Term Loan E matures on March 21, 2027. It is not subject to any scheduled
reduction or amortization payment prior to maturity. Interest rates applicable
to loans under Term Loan E are determined based on a 1, 3 or 6 month LIBOR
period (as elected by the Company at the beginning of any applicable interest
period), plus an applicable margin, or a base rate, determined by the greatest
of the Key Bank prime rate, the federal funds rate plus 0.50% or one month LIBOR
plus 1.00%, plus an applicable margin. The applicable margins for Term Loan E
are leverage based and range from 1.10% to 1.55% for LIBOR loans and 0.10% to
0.55% for base rate loans; provided that after such time as the Company achieves
an investment grade rating from at least two rating agencies, the Company may
elect (but is not required to elect) that Term Loan E is subject to the rating
based on applicable margins ranging from 0.80% to 1.60% for LIBOR Loans and
0.00% to 0.60% for base rate loans.

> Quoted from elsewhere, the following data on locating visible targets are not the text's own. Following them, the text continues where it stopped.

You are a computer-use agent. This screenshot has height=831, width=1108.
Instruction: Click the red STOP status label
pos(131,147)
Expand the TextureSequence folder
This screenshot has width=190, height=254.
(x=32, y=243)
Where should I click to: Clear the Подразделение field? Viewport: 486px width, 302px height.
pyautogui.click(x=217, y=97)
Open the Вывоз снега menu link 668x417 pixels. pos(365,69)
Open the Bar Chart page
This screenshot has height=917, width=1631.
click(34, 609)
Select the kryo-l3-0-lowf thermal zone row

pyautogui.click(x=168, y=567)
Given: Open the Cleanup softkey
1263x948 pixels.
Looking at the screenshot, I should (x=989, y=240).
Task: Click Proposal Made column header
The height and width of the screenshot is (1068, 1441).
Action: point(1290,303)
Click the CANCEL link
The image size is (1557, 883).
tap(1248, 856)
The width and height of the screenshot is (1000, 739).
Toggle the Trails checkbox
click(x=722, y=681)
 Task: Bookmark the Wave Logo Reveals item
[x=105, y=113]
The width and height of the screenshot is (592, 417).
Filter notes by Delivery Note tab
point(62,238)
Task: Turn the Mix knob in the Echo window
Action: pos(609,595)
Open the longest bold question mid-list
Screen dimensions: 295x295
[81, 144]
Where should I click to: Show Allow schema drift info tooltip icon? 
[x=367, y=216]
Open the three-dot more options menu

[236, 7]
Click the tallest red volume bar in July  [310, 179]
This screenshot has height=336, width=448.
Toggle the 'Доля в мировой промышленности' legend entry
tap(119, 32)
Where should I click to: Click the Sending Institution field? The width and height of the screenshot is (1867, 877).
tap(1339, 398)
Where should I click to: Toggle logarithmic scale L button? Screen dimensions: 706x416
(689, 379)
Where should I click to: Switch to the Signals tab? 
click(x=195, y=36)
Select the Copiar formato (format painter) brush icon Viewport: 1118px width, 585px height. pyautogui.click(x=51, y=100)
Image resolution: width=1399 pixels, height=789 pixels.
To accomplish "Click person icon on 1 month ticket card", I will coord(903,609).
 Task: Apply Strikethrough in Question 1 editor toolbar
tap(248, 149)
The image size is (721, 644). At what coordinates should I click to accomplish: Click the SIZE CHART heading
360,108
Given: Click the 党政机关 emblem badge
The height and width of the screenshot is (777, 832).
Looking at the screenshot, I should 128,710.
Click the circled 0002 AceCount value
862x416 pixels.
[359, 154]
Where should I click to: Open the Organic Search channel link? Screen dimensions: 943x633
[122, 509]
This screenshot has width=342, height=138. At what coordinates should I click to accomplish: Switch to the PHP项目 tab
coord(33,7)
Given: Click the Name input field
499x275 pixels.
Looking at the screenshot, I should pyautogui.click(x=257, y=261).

Term Loan E may be prepaid at any time
without penalty.
Other than the increases and amendments related to Term Loan E, the Increase
Agreement did not impact or amend the Credit Agreement's previously disclosed
terms, including its covenants, events of default, or terms of payment.
The description above is only a summary of the material provisions of the
Increase Agreement and is qualified in its entirety by reference to a copy of
the Increase Agreement, which will be filed with the Company's next quarterly
report on Form 10­Q. The Credit Agreement was filed on November 1, 2019 as
Exhibit 10.1 to the Company's quarterly report on Form 10­Q.